The new "Steve Jobs" movie is coming out this week and, to noone's surprise, I'm going to see it asap. In the previews, there is a shot of Jobs (Michael Fassbender) in his later years looking down at a display, deeply examining the creation in front of him with a sense of both scrutiny and elation. It's that look of "why hello there" that I want to have when looking at some idea I have that has come to fruition.
And therein lies my problem: I have no product to drive to, no resources to create it, and no work environment to foster it. Looking at "opportunities" at employers other than my own has left me with a sense that I will need to do this myself on my terms. Creating anything while at my current employer will a) be the property of them and b) will get lost in the enormity of the company.
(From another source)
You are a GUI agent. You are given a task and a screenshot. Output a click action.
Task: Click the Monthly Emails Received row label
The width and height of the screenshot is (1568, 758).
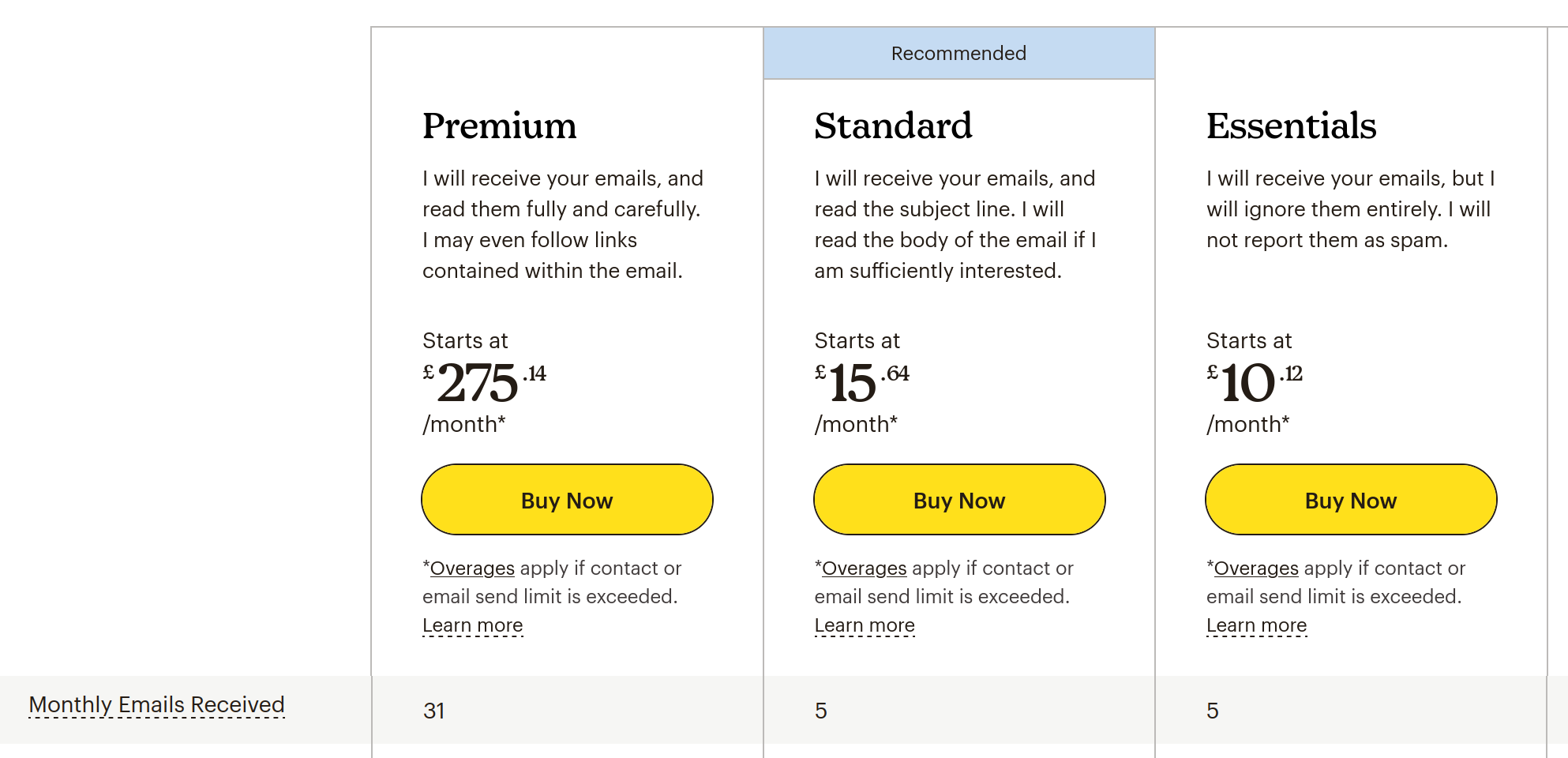point(156,705)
I need that garage, that Wozniak, that Apple II to get me off of the ground. But all that is Apple didn't come to be just out of thin air - Jobs made a decision to go after what he loved, what he dreamed to bring into this world, and he did so not giving a shit whether the establishment thought it was a good idea. Maybe it's time for me to stop giving a shit about everyone else's agenda and get to work creating what they don't know they need yet but will need it when I show it to them.

Update: I had no idea when I wrote this that today, October 5 2015, is the 4th anniversary of the day Steve Jobs passed away. This was not intentional but a happy coincidence. :)

Friday, October 2, 2015

A Stream of Consciousness

Hope, that is what I find myself both yearning and refusing. Hope doesn't produce results. Hope doesn't make things happen. Hope makes you weak. Hope makes you rely on someone else's action to drive your happiness. Hope is a nice idea but a terrible agent of action. What's the point of hoping something happens if that "something" never comes because it required effort on your part?
I loathe the idea of relying on someone else to make things happen for me and yet I fall into that state of reliance every day. This is not who I am supposed to be nor what I am supposed to be doing. I know this and yet I also know that as soon as I leave here and take off these headphones, I'll be back in reality - succumbing to the ebbs and flows of an ocean that I cannot cross. Or can I?
I watched "The Truman Show" the other night and caught myself watching the whole thing, despite the fact that it ended around 11:30 and I was going to be up at 5. That ending was appropro to what I just said above. He's sailing away from what he's known his whole life because he knows that whatever is on the distant shore is what he truly wants and needs. He's willing to survive an onslaught of crushing waves and dangerous weather because, at the end of the day, it's a battle of wills that he has to win. That sense of accomplishment that comes over him before exiting the world he knows is analagous to what I want to feel.